╔══

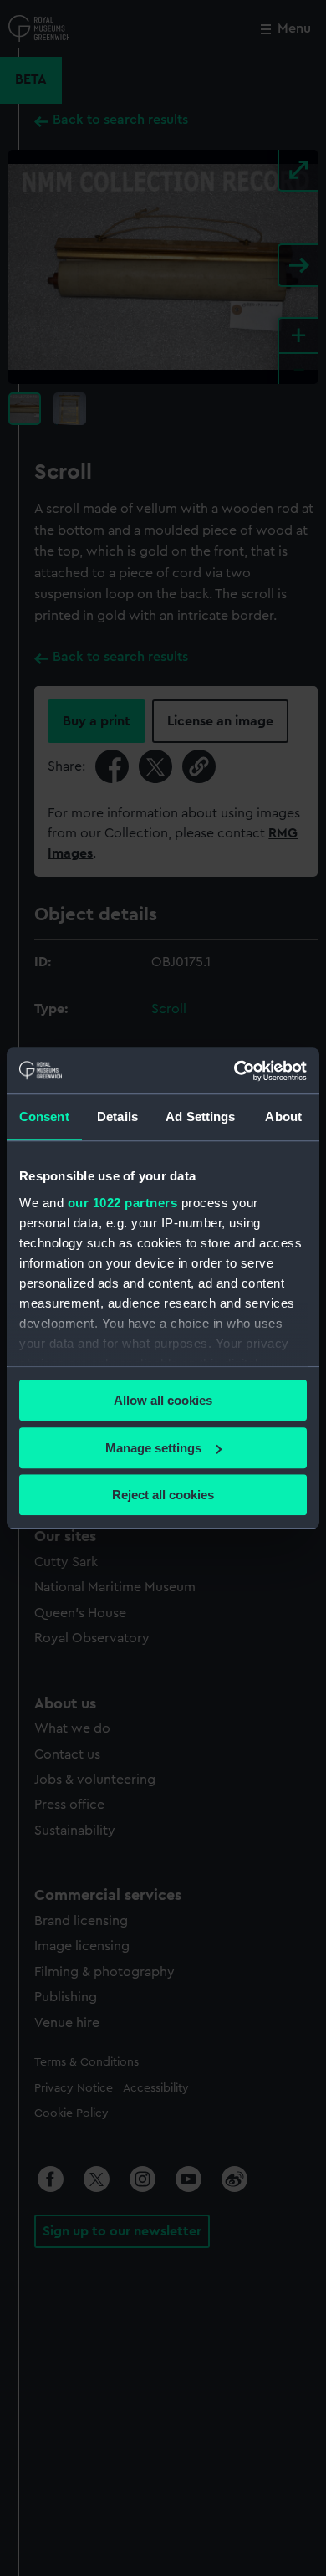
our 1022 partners (123, 1203)
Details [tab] (117, 1116)
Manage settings (153, 1448)
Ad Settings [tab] (200, 1116)
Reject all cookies (163, 1495)
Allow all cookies (163, 1400)
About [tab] (283, 1116)
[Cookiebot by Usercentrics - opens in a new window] (234, 1071)
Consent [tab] (44, 1116)
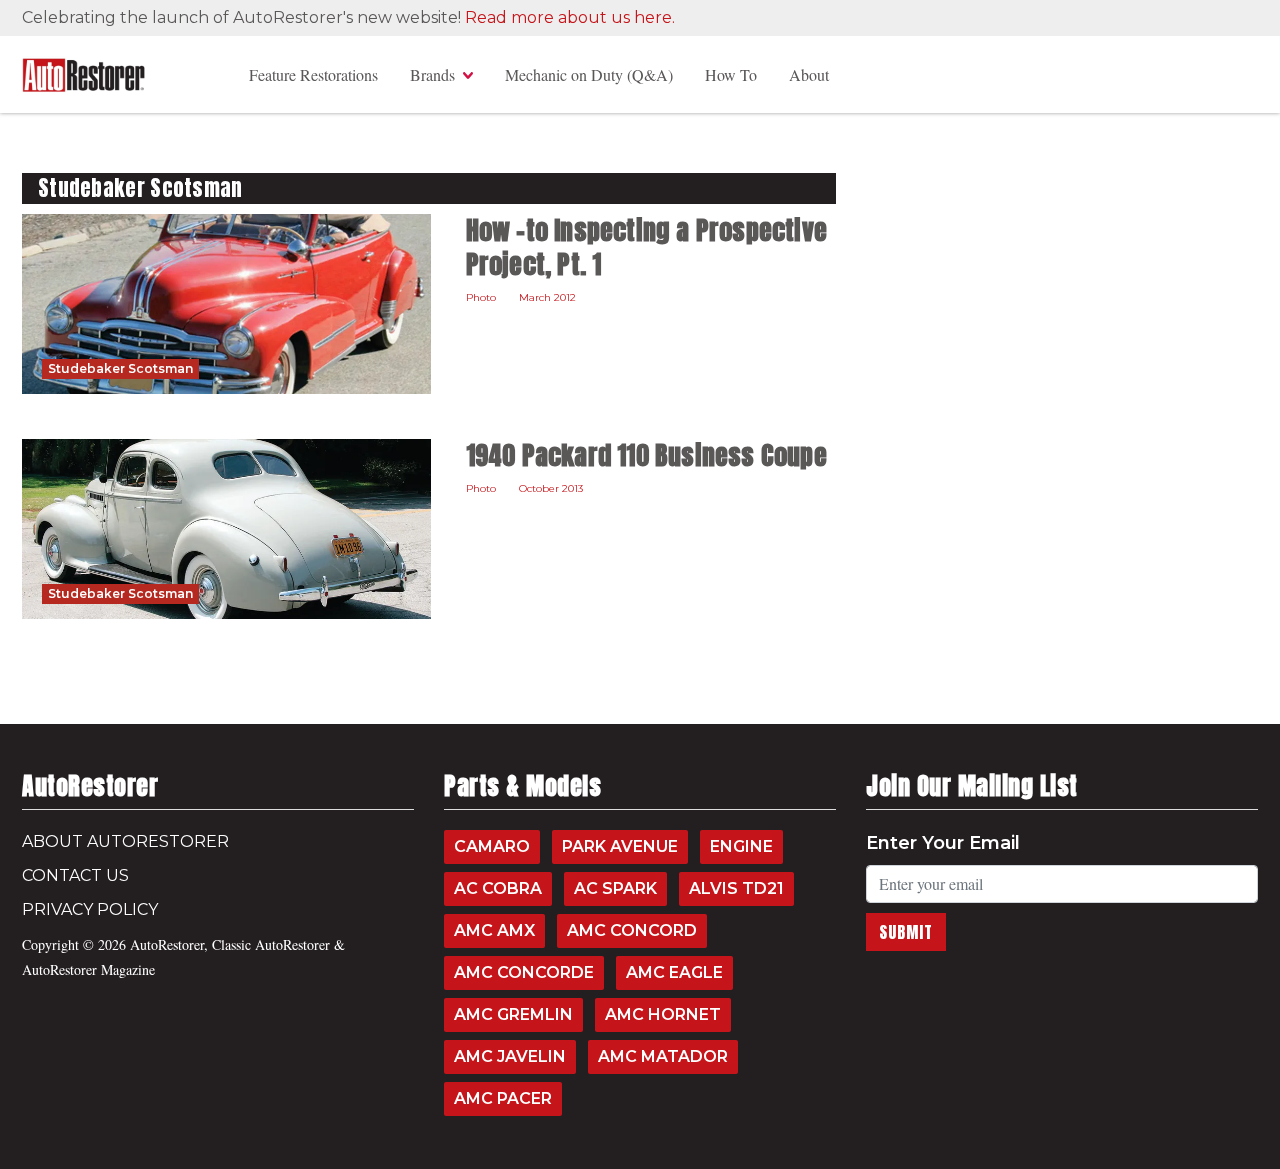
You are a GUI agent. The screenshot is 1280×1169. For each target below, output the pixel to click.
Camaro (492, 846)
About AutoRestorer (125, 841)
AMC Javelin (510, 1056)
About (809, 74)
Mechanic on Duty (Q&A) (589, 74)
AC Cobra (498, 888)
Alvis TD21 (736, 888)
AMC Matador (663, 1056)
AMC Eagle (674, 972)
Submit (906, 932)
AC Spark (615, 888)
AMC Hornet (663, 1014)
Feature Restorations (313, 74)
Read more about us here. (570, 17)
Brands (432, 74)
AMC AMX (494, 930)
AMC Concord (632, 930)
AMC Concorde (524, 972)
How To (731, 74)
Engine (741, 846)
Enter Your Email (943, 843)
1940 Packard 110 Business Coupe (646, 455)
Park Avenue (620, 846)
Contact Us (75, 875)
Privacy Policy (90, 909)
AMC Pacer (503, 1098)
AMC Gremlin (513, 1014)
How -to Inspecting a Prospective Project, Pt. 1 (646, 247)
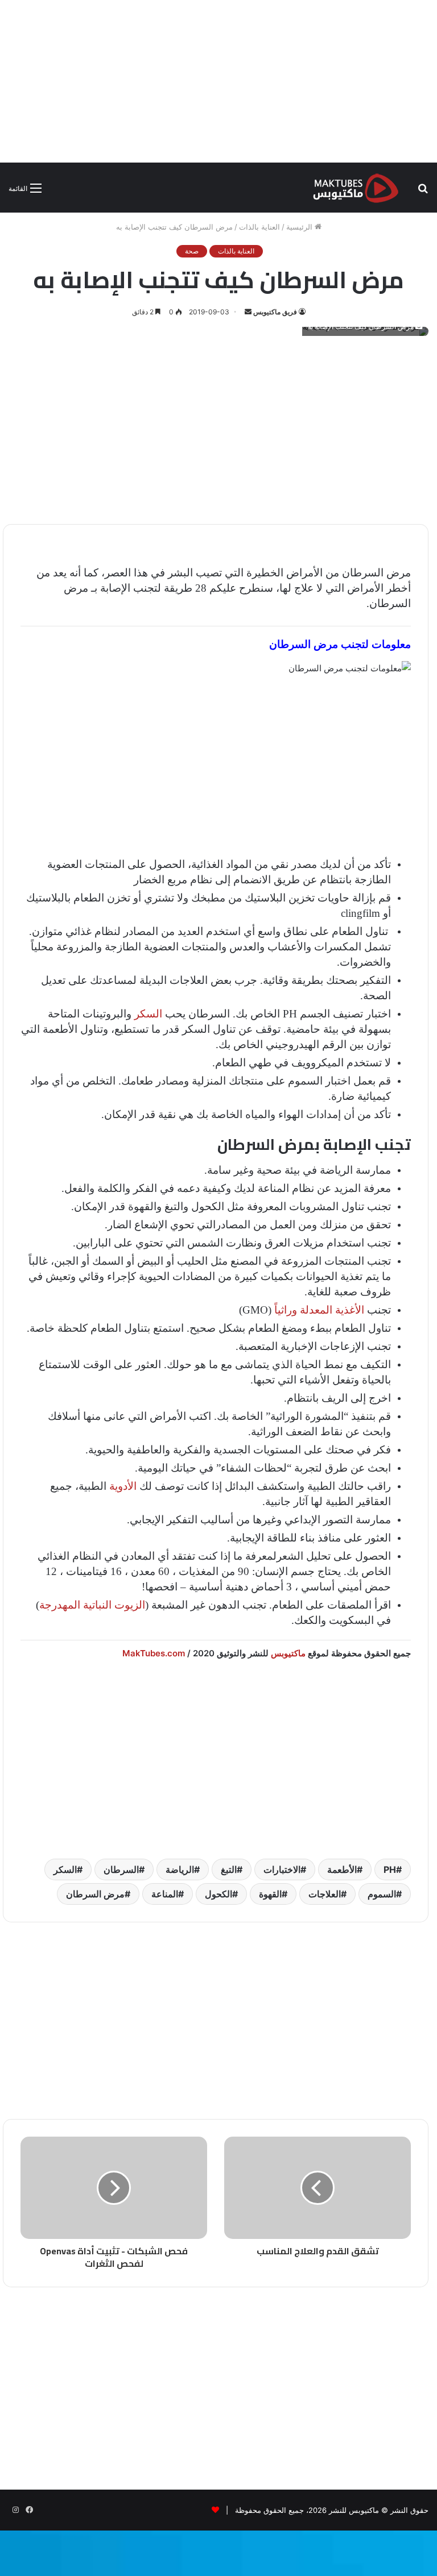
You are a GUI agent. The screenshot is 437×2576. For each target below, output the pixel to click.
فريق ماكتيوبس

╚══

● **What the exercise asks**: Every line of the data should be transcribed exactly. Omit the images.

● **Written reply**:
our 1022 partners (123, 1203)
Details [tab] (117, 1116)
Manage settings (153, 1448)
Ad Settings [tab] (200, 1116)
Reject all cookies (163, 1495)
Allow all cookies (163, 1400)
About [tab] (283, 1116)
[Cookiebot by Usercentrics - opens in a new window] (234, 1071)
Consent [tab] (44, 1116)
You are a GUI agent. The screenshot is 1280×1169. For each target below, output the pixel to click.
Camaro (492, 846)
About AutoRestorer (125, 841)
AMC Javelin (510, 1056)
About (809, 74)
Mechanic on Duty (Q&A) (589, 74)
AC Cobra (498, 888)
Alvis TD21 (736, 888)
AMC Matador (663, 1056)
AMC Eagle (674, 972)
Submit (906, 932)
AC Spark (615, 888)
AMC Hornet (663, 1014)
Feature Restorations (313, 74)
Read more about us here. (570, 17)
Brands (432, 74)
AMC AMX (494, 930)
AMC Concord (632, 930)
AMC Concorde (524, 972)
How To (731, 74)
Engine (741, 846)
Enter Your Email (943, 843)
1940 Packard 110 Business Coupe (646, 455)
Park Avenue (620, 846)
Contact Us (75, 875)
Privacy Policy (90, 909)
AMC Pacer (503, 1098)
AMC Gremlin (513, 1014)
How -to Inspecting a Prospective Project, Pt. 1 (646, 247)
You are a GUI agent. The screenshot is 437×2576. For each target below, output the pixel to click.
فريق ماكتيوبس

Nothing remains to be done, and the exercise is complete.